To begin his investigation and analysis into the data, Dr. Moorman listed questions that facilities can ask their quality assurance teams:
- Are you using a random generator to select new pre-operation swab sites each day?
- Have you done an analysis to show what swab sites or pieces of equipment have the highest out-of-specification (OOS) rate?
- What is unique about these sites? (E.g., Are they difficult to access or hygienically designed? Is one associate or set of associates responsible for cleaning the site? Is one day of the week more frequently OOS?)
Dr. Moorman showed the audience several different ways of looking at testing data to exemplify what clues can be gleaned from various angles, including analysis of sanitary indicator results by day and percentages of positive swabs per site. Dr. Moorman noted that both technical solutions and process-related solutions are available to solve sanitation problems. While facilities should pursue technical solutions if the data suggests they are necessary, sometimes a facility merely needs to revisit the basics of sanitation. “For us, this was just time spent crawling around equipment and really improving our process,” Dr. Moorman said.

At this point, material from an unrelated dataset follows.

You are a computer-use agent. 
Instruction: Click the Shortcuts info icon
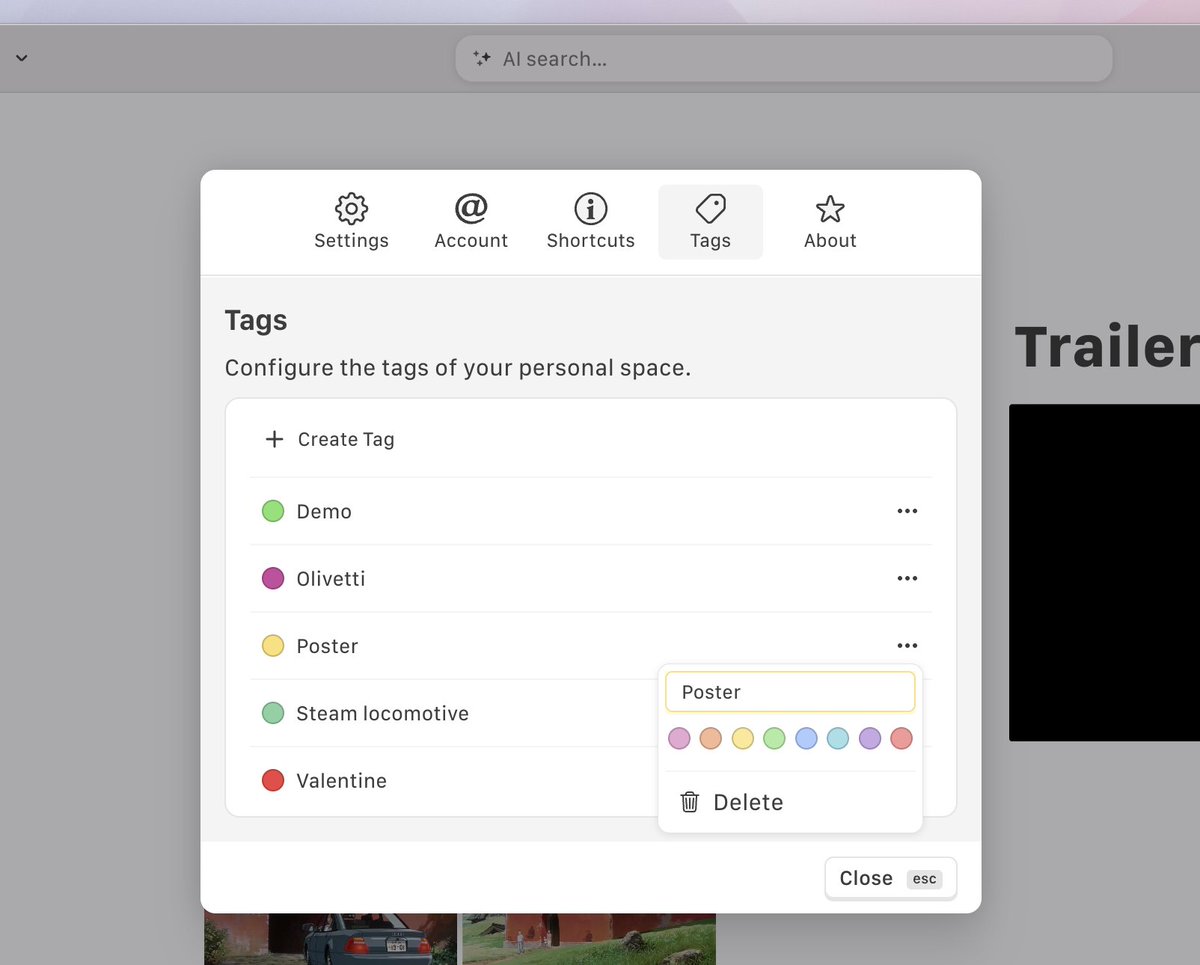[x=590, y=208]
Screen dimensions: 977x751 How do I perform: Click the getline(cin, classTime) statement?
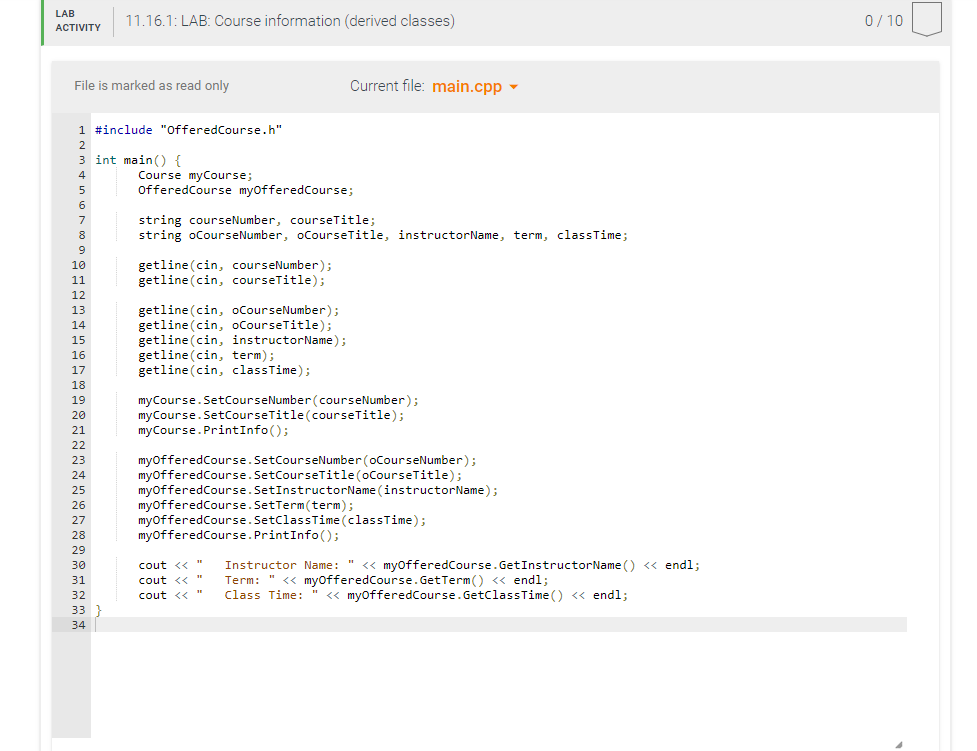225,369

Mr. Stout returned to the stage to revisit the items he had previously given to the audience for observation. When placed under a blacklight, all of the apples retained an unhygienic film on their skins and sepals, despite having been wiped down with paper towels by the audience volunteers. This exercise revealed the necessity of proper cleaning tools in sanitation, as well as the difficulty of cleaning the nooks and crannies of surfaces.
The bags of flour had miniscule metal shavings within them, which were barely visible to the naked eye. The contaminants were revealed after Mr. Stout passed a magnet over the bag, showing the importance of magnetism in metal detection.
Finally, the smooth brass door hinges showed much less soil under the blacklight than the hinge with a rough surface. This exemplified the importance of smooth surfaces in processing plants because they allow for easier and more complete cleaning.
The 2022 Food Safety Summit took place in person at the Donald E. Stephens Convention Center in Rosemont, Illinois from May 9–12. Food Safety Magazine thanks everyone who attended this year’s event, and we look forward to seeing you in person again next year in Rosemont from May 8–11!